Shaking his head against such a terrible thought, He squeezed Edna's hand; now, every day he must give thanks for the opportunity. Every day was one more day with his Muffin and Edna, and he should remain grateful.

They had stayed behind in the tent after Lenny and Carmine had fled with Rhonda. So many kids, motherless, frantic, running around; he started grabbing them and guiding them out through the slit Lenny had cut in the canvas.

Most of them submissively followed his orders to run; others tried to push their way past him, screaming for their mothers; he refused to allow them to reenter.

Panting, his heart straining against his chest, Frank beat at a spark that caught in his eyebrow, "SQUIGGY!" He shouted, intending to drag the kid out of the tent before the whole place went up.

His nearly cried out at what he saw.

They say that true moments of crises bring out a person's true nature. Frank DeFazio was shocked to discover that Andrew Squiggman's true nature was that of a hero.

He was standing on animal's chute, the one blocking the main exit, the one that the lazy, cheap circus performers hadn't taken down in a desperate rush to save their own skins. With all of his strength, he stood grabbing children who stood stranded on one side of the chute and threw them to the other side, where they could escape through a small hole that had been made under the bleachers in the tenting.
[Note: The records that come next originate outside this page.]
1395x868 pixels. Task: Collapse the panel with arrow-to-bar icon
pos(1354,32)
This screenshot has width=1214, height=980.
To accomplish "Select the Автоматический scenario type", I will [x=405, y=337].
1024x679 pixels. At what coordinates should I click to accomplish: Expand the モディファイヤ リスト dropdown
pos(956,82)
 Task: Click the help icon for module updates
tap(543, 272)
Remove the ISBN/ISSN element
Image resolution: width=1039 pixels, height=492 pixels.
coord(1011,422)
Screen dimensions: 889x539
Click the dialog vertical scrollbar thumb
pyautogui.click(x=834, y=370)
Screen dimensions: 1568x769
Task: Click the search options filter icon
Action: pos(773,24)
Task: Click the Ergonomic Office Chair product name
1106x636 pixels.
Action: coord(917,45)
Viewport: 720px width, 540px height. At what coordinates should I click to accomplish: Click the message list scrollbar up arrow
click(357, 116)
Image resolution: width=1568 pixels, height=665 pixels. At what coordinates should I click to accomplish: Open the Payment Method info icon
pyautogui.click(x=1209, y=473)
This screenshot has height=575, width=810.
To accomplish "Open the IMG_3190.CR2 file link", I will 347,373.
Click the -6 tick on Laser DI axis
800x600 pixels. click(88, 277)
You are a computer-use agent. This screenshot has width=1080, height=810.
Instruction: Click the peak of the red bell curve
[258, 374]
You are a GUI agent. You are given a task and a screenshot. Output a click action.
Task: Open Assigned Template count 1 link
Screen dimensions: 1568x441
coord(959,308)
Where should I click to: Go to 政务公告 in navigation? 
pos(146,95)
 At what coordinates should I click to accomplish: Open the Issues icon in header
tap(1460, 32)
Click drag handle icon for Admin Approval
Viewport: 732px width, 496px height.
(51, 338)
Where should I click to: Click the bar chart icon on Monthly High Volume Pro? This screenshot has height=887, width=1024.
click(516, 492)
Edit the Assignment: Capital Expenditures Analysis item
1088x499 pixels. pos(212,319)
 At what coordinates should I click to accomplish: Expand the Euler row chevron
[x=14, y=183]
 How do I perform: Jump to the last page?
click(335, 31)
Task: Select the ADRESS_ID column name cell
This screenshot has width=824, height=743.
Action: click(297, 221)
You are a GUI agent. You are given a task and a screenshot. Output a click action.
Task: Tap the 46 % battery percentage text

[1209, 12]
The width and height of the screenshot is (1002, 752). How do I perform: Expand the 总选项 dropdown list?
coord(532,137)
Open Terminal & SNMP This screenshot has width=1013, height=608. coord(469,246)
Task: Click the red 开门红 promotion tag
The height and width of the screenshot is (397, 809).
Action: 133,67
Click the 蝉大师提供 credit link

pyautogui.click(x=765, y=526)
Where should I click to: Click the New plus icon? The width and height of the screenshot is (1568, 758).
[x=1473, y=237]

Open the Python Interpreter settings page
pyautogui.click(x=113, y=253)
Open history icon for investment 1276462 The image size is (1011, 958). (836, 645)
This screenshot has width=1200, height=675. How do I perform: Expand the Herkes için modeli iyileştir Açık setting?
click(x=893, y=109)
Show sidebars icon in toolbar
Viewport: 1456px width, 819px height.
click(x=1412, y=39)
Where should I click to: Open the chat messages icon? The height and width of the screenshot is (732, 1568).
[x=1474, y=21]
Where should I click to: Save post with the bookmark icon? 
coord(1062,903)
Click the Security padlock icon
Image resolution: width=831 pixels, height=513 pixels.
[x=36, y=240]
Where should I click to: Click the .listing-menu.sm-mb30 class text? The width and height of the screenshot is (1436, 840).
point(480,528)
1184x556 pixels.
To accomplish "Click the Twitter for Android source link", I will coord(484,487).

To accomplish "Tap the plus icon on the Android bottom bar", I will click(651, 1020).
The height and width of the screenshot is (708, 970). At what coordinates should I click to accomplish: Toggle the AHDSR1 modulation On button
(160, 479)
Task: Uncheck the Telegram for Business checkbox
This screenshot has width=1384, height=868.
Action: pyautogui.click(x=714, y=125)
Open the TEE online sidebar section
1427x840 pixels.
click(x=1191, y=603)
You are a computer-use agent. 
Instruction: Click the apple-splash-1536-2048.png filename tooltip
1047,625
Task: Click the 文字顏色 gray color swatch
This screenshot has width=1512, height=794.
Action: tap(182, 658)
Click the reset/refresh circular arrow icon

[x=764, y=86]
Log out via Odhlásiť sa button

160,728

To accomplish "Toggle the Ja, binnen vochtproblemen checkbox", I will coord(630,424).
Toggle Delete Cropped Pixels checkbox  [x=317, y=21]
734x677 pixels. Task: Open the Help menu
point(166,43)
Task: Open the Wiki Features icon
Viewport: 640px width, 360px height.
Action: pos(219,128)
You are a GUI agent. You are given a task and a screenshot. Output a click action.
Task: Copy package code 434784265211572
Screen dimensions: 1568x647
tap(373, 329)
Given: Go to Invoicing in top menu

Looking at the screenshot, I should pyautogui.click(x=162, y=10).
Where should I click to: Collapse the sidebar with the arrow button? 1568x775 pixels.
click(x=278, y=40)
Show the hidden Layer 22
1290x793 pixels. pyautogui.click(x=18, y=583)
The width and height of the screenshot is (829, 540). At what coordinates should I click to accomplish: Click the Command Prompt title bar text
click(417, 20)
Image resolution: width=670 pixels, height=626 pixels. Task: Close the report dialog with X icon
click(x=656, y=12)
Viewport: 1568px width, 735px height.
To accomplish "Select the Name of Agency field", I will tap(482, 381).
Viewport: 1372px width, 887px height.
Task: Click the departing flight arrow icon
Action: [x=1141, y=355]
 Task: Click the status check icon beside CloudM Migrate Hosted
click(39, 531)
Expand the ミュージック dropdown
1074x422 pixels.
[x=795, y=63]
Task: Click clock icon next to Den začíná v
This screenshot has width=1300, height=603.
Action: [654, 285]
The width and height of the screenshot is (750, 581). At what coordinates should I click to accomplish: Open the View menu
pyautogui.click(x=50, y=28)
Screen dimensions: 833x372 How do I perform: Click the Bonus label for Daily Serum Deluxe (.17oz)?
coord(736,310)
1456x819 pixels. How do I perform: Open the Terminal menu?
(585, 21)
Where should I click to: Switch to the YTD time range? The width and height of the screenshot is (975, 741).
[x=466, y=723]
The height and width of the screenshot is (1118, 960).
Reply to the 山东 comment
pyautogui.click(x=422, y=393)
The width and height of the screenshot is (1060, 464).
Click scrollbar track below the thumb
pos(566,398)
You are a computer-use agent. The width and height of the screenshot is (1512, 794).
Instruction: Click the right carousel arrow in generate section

Frank stood in awe as Squiggy helped child after child, man after man, woman after woman, until not a single person stood waiting to be helped. Then he jumped down off of the chute and stood beside Frank.

"Wasn't nothin," He mumbled, "Don't tell no one." Then his eyes went wide and he shouted, "Jay! Look out!"

Frank felt a pair of hands shove him so hard that he stumbled right out of that hole in the canvas.

Seconds after the flaming tent collapsed in on itself.

Edna hadn't believed it when Frank came to her with stories of Squiggy's heroics until person after person he saved went to the local media, extolling his virtues, praising him as a man.

THEIR Squiggy?! It didn't seem possible to Edna.

Then again, everyone had changed. Lenny and Laverne clung to one another, refused to be separated by more than an hour. Carmine had stopped talking of going to Broadway, spending hours in prayer, and Rhonda simply sat, catatonic, unable to emote.

For some reason, the accident had incurred a positive effect on Frank.

Edna shook her head. It was all such a shame.

"The Mass is over. Go in peace."

Edna helped guide Frank from his seat; followed by Lenny and Laverne, they all gathered around Squiggy's casket.

Lenny began to sob, "Why'dya have to go, Squig?!" He sobbed, then bellowed, "Why'd ya have ta go?!?" Carmine rose from his knees and led Lenny away from the chapel. Laverne could still hear him sobbing outside, and though her heart yearned to comfort him, she wanted to be alone with Squiggy for a moment..

Rhonda placed the flat of her hand on the casket. Just lying it there for a moment. Then she disappeared out a side door.

Frank and Edna laid a wreath atop Squiggy's casket; Laverne could see that the tag on it read, "With Love, from Jay and Mrs. Babbish." As they, too, went to console Lenny.

Laverne stood perfectly still for a moment.

Then she leaned forward, pressing her forehead against the casket; she wondered if Squiggy could hear her thoughts, wherever they were.

Who knew that he'd had greatness him him? Besides Len. she thought, But ya did, Squig. Yer a hero. Then she smiled bittersweetly and lay the tulips beside her father's wreath.

Each bore the name of a survivor who lived solely because Andrew Squiggman had discovered just how great he truly was at just the right time.

He had had greatness in him after all.